Nevada Governor Prematurely Bans Use of Anti-Malaria Drugs as Coronavirus Treatment
Rather than wait for the medical community to see if there’s any legitimacy to using anti-malaria drugs (chloroquine and hydroxychloroquine) to fight the coronavirus, Nevada’s Democrat governor (who is not a member of the medical community) has decided to prematurely ban the use of the drugs before the verdict is out.
Why? To spite President Donald Trump, who has floated them as *potential* treatments that are being looked into. New York is now experimenting with hydroxychloroquine as a potential treatment, and India’s Council of Medical Research issued an advisory on Sunday calling for the use of the drug “under exceptional circumstances.”
Dr. Fauci himself was asked in a recent interview “If you’re a doctor listening to me right now and a patient with coronavirus feels like they want to try [chloroquine], and you’re their doctor, you’re not Anthony Fauci the guy running the coronavirus task force, would you say ‘alright, we’ll give it a whirl’?” Fauci replied “Yeah, of course, particularly if people have no other option. These drugs are approved drugs for other reasons. They’re anti-malaria drugs, and they’re drugs against certain autoimmune diseases like lupus. Physicians throughout the country can prescribe that in an off-label way. Which means they can write it for something it was not approved for.”
So these drugs could be promising – but Nevada’s governor apparently would rather not find out.
According to the New York Post:
Nevada’s governor on Tuesday banned the use of anti-malaria drugs chloroquine and hydroxychloroquine to treat coronavirus patients.
Gov. Sisolak’s executive order came after President Trump touted the medication as holding promise for combating the illness.
Sisolak said there was no consensus among experts or Nevada doctors that the drugs can treat people with COVID-19.

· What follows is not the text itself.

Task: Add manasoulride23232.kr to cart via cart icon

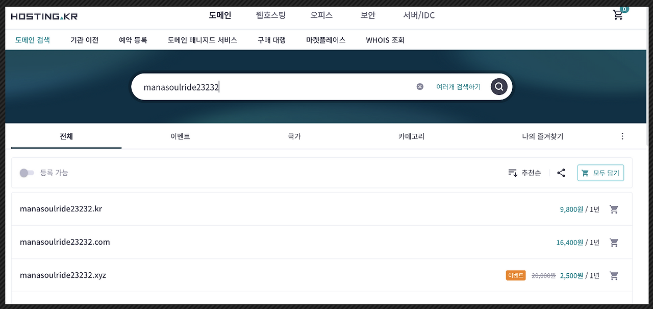Action: click(x=614, y=209)
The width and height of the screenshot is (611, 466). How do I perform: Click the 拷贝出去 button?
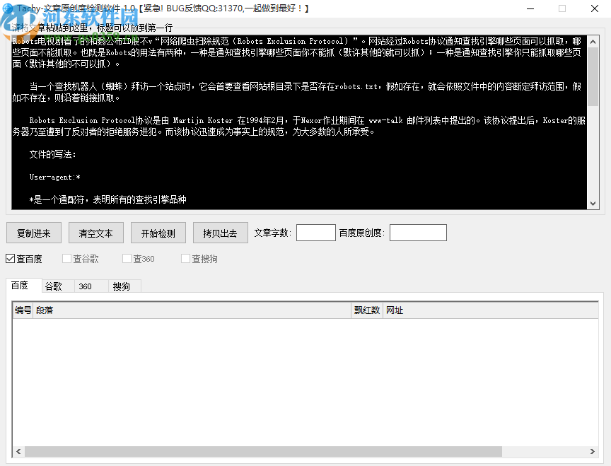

His order also limits a prescription of the medicines — which are also used to treat illnesses like lupus and arthritis — to a 30-day supply to ensure it’s available for “legitimate medical purposes” and so people don’t stockpile the drug.
Will chloroquine end up being the treatment President Trump hopes it is? We don’t know, and obviously have to wait for the medical community to make the determination that it’s not only an effective treatment, but one where the benefits outweigh any costs.
But what we do know is that if the drug does work as a viable treatment, anybody in Nevada that needs it will be out of luck. Trump Derangement Syndrome may actually cost lives.